§ **TRECHO DA FONTE**:
A prescrição, embora seja tema bastante antigo no Direito, ainda é, e continuará sendo, amplamente debatido no meio jurídico, sobretudo por ser instituto cuja presença impede a obtenção do bem da vida que, pelo menos em tese, teria direito o sujeito, caso não tivesse permanecido inerte.
Mais precisamente no âmbito obrigacional, tem surgido inúmeras controvérsias, sobretudo porque nesse campo estão presentes avenças de onde decorrem grandes repercussões financeiras.
O legislador disciplinou tal instituto por meio do Código Civil, do Código de Processo Civil e de legislações extravagantes. Dessa forma, buscou dar contorno a grande parte das situações. Entretanto, como não é possível abarcar todas as hipóteses cotidianas, alguns casos geram ideias divergentes quanto ao prazo prescricional que deve ser aplicado.
Mais especificamente quanto ao prazo prescricional aplicado à repetição do indébito decorrente do reconhecimento de nulidade de cláusula contratual, existem vários posicionamentos. Vejamos alguns.
1. Da impossibilidade de aplicação de prazo prescricional
Disciplinando o instituto da nulidade, estabelece o Código Civil:
Art. 166. É nulo o negócio jurídico quando:
(...)
VII - a lei taxativamente o declarar nulo, ou proibir-lhe a prática, sem cominar sanção.
Art. 169. O negócio jurídico nulo não é suscetível de confirmação, nem convalesce pelo decurso do tempo.
(grifamos)
O aludido dispositivo abarca, além das situações de nulidade expressa ou textual, as correspondentes a nulidades implícitas ou virtuais, que ocorrem quando a lei proíbe a prática de um ato, sem, no entanto, cominar sanção, hipótese sob a qual se subsumi a conduta da ré.
Baseando-se nesse dispositivo, existe uma corrente, ainda que bastante minoritária, que entende afigurar-se também imprescritível o direito aos valores consequentes da nulidade do negócio.
Nesse sentido, Nehemias Domingos de Melo:
é de rigor considerar que as empresas concessionárias de telefonia devem devolver tudo o que cobraram indevidamente dos usuários, pelo período de utilização da linha telefônica, desde a data da primeira cobrança, não devendo ser considerado nenhuma forma de prescrição, porquanto estamos diante de uma nulidade absoluta e, como tal imprescritível. (MELO, Nehemias Domingos de apud ANTUNES, Thiago Caversan. Disponível em: http://jus.com.br/revista/texto/8253/consideracoes-a-respeito-da-assinatura-basica-telefonica.)

§ **TAREFAS**:
- 1) Com base no trecho sobre prescrição, responda:
(a) Por meio de quais normas o legislador disciplinou a prescrição?
(b) Segundo o Art. 169, o negócio jurídico nulo é suscetível de confirmação?
(c) Que autor é citado em defesa da tese de que não se aplica prescrição?
- 2) Por favor, transcreva do trecho sobre prescrição tudo desde "1. Da impossibilidade" até "conduta da ré.".
Os dados a seguir têm outra origem.

§ **CONTEÚDO DOS DADOS**:
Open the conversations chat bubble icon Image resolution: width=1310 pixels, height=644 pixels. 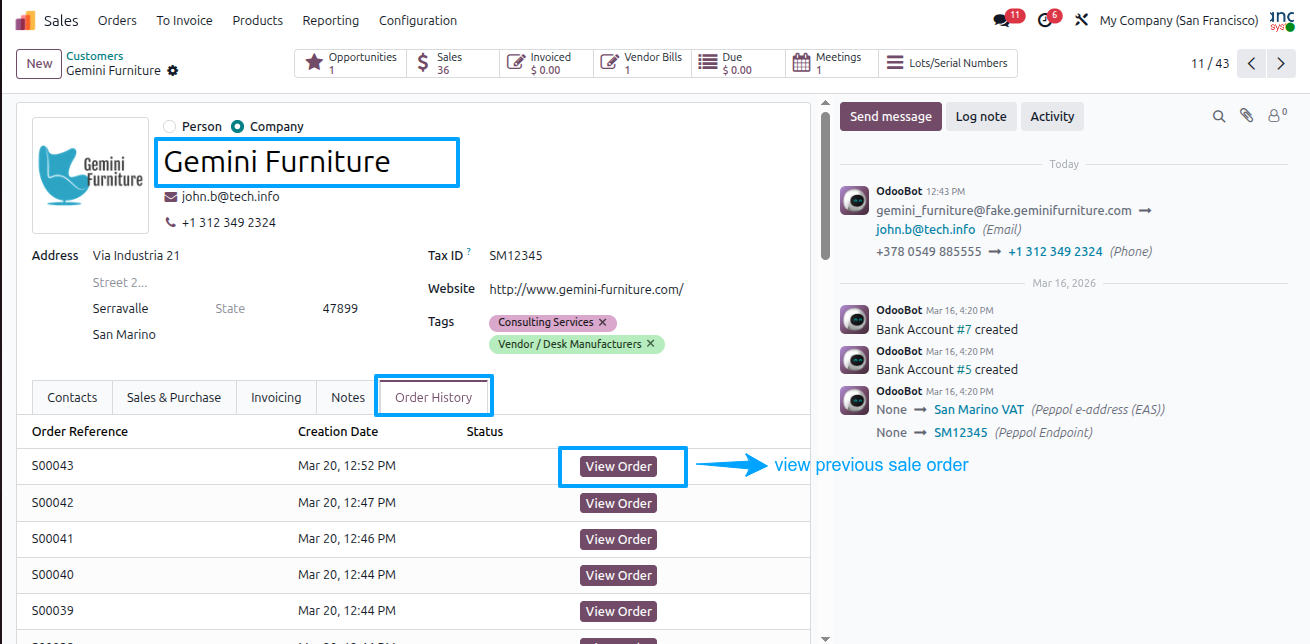[1001, 20]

§ **RESPOSTAS DAS TAREFAS**:
- 1)
(a) Por meio do Código Civil, do Código de Processo Civil e de legislações extravagantes.
(b) Não. O negócio jurídico nulo não é suscetível de confirmação e também não convalesce pelo decurso do tempo.
(c) Nehemias Domingos de Melo.

- 2)
1. Da impossibilidade de aplicação de prazo prescricional
Disciplinando o instituto da nulidade, estabelece o Código Civil:
Art. 166. É nulo o negócio jurídico quando:
(...)
VII - a lei taxativamente o declarar nulo, ou proibir-lhe a prática, sem cominar sanção.
Art. 169. O negócio jurídico nulo não é suscetível de confirmação, nem convalesce pelo decurso do tempo.
(grifamos)
O aludido dispositivo abarca, além das situações de nulidade expressa ou textual, as correspondentes a nulidades implícitas ou virtuais, que ocorrem quando a lei proíbe a prática de um ato, sem, no entanto, cominar sanção, hipótese sob a qual se subsumi a conduta da ré.